Study of antibody and T cell responses in rabbits immunized with synthetic human B cell epitope analogues of La (SSB) autoantigen

E Yiannaki; P G Vlachoyiannopoulos; M N Manoussakis; C Sakarellos; M Sakarellos-Daitsiotis; H M Moutsopoulos; A G Tzioufas

doi:10.1046/j.1365-2249.2000.01326.x

. 2000 Sep;121(3):551–556. doi: 10.1046/j.1365-2249.2000.01326.x

Study of antibody and T cell responses in rabbits immunized with synthetic human B cell epitope analogues of La (SSB) autoantigen

E Yiannaki ^*, P G Vlachoyiannopoulos ^*, M N Manoussakis ^*, C Sakarellos ^*, M Sakarellos-Daitsiotis ^*, H M Moutsopoulos ^*, A G Tzioufas ^*

PMCID: PMC1905730 PMID: 10971524

Abstract

The aim of this study was to investigate the immunogenicity of four synthetic peptides, representing linear B cell epitopes of the human La/SSB autoantigen: 145–164 aa (p1), 289–308 aa (p2), 301–318 aa (p3) and 349–364 aa (p4), in rabbits. New Zealand White rabbits were immunized with each of the above peptides attached in four copies on tetrameric sequential oligopeptide carriers (SOC) in duplicate. Control immunizations were also performed (one rabbit each, immunized with Freud's complete adjuvant alone or with the SOC carrier alone). Animals were bled at regular intervals and sera were analysed for anti-La/SSB activity by ELISA assays using as antigen the various synthetic peptides, as well as the whole La/SSB protein. Four months after the last immunization, the animals were killed and peripheral blood mononuclear and spleen cells were co-cultured with either the peptides, the SOC carrier, or 27 peptides, covering the entire length of the human La/SSB molecule (23 amino acids long, overlapping by eight residues to each other). A specific, IgG, anti-peptide antibody response was detected, initially directed against the priming peptide, and subsequently expanded to the other La/SSB synthetic peptides. The antibody titres remained high, even 4 months after the last immunization. Sera from rabbits immunized with either p2 or p3 reacted also with the whole La/SSB protein, as was demonstrated by ELISA and immunoblot assays. No reactivities against either Ro60 or Ro52 autoantigen were found. Rabbit spleen cell reacted not only with the epitope used for the immunization but also with other La/SSB peptides. Immunization of rabbits with the major human La/SSB B cell antigenic determinants, linked to SOC carrier, induces strong and sustained antibody and T cell responses against multiple epitopes of the human La/SSB protein. Thus, La/SSB B cell linear epitopes are probably capable also of functioning as T cell epitopes, in this experimental animal.

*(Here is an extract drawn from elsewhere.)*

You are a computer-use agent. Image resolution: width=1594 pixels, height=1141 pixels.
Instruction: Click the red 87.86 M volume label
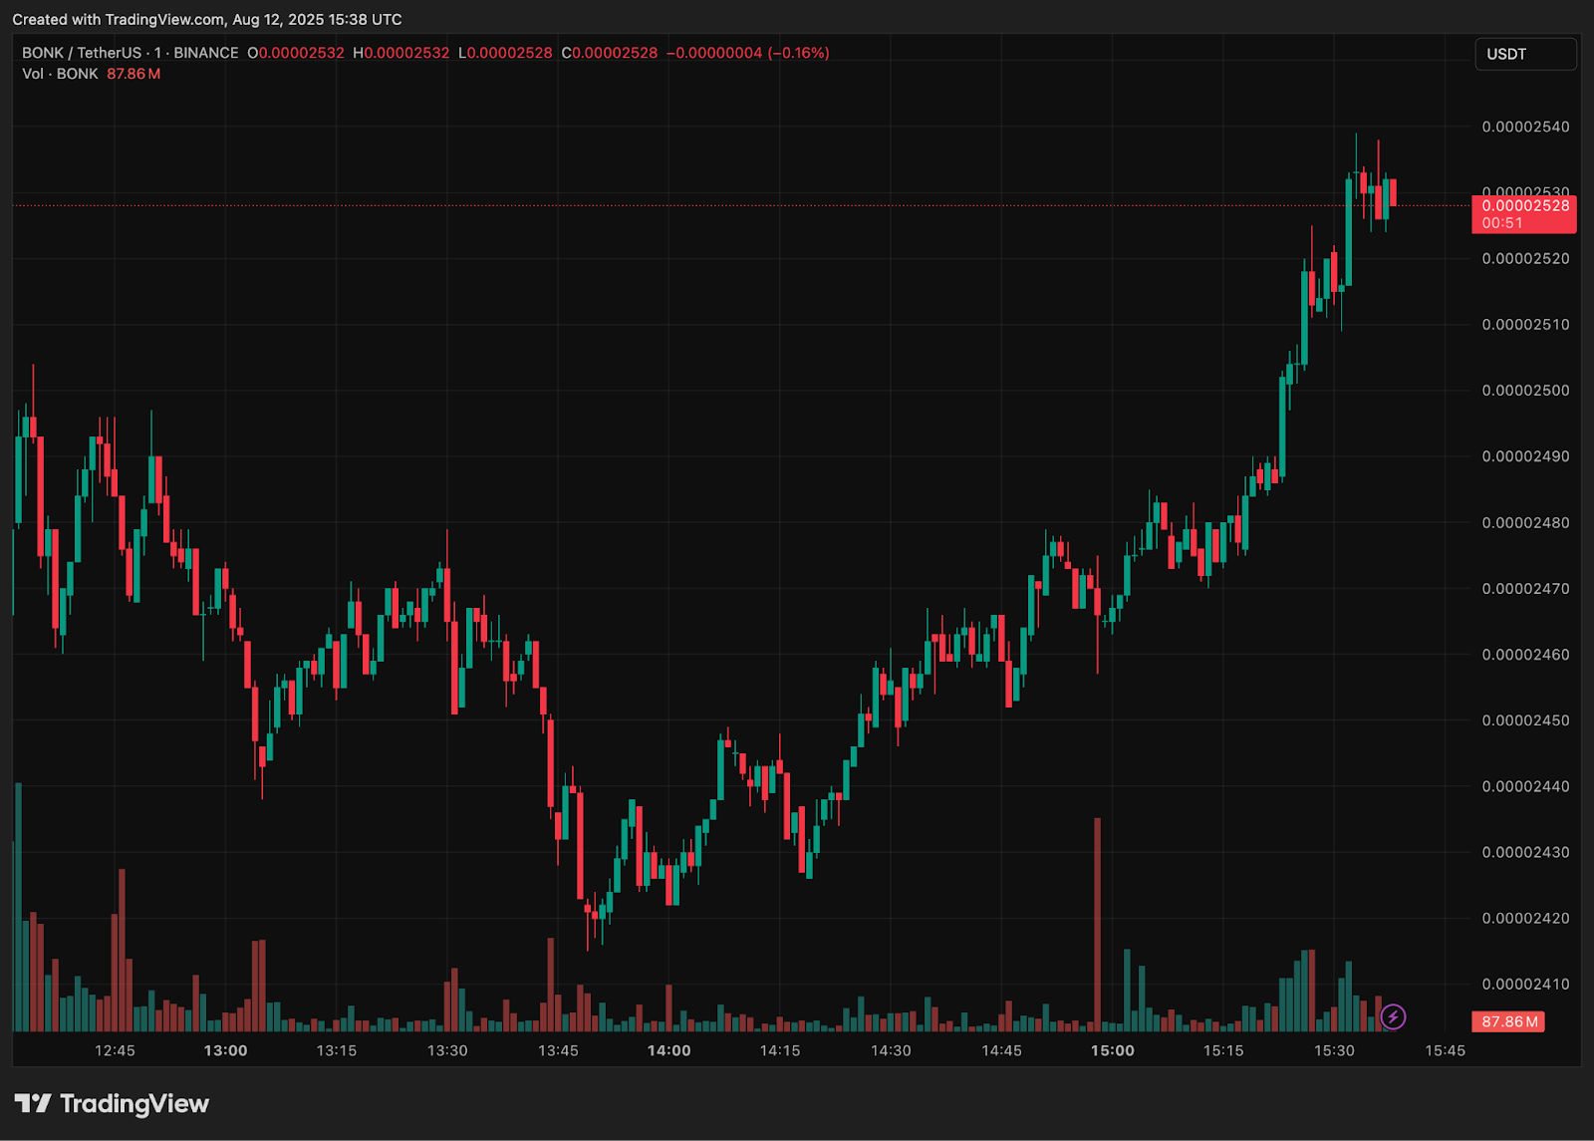(1508, 1021)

Keywords: Sjögren's syndrome, La/SSB, B cell epitopes, T cell epitopes, autoimmunity

INTRODUCTION

La/SSB is an autoantigen which along with two other proteins (Ro52 and Ro60kD), constitutes a complex with hYRNAs and forms ribonucleoprotein particles (hYRNPs). Autoantibodies against this complex are frequently found in the sera of patients with Sjögren's syndrome (SS) and systemic lupus erythematosus (SLE). Autoimmune responses against the hYRNPs are characterized by a remarkable diversity, illustrated by autoantibodies directed towards different proteins of the complex (Ro52, Ro60 and La/SSB), recognizing several conformational or linear epitopes [1–3].

Previous B cell epitope mapping of human La/SSB using the peptide mimotope scanning technique showed that anti-La/SSB autoantibodies from SS and SLE recognize four major linear antigenic epitopes, spanning the amino acid (aa) sequences 145–164 aa (p1), 289–308 aa (p2), 301–318 aa (p3) and 349–364 aa (p4) [4,5]. Using these peptides as antigenic substrates in ELISA it was found that peptides 3 and 4 present high sensitivity and specificity for the detection of anti-La/SSB antibodies. Furthermore, the peptides p1, p2 and p3 also possess features of putative T cell epitopes, as shown by computer prediction analysis [4].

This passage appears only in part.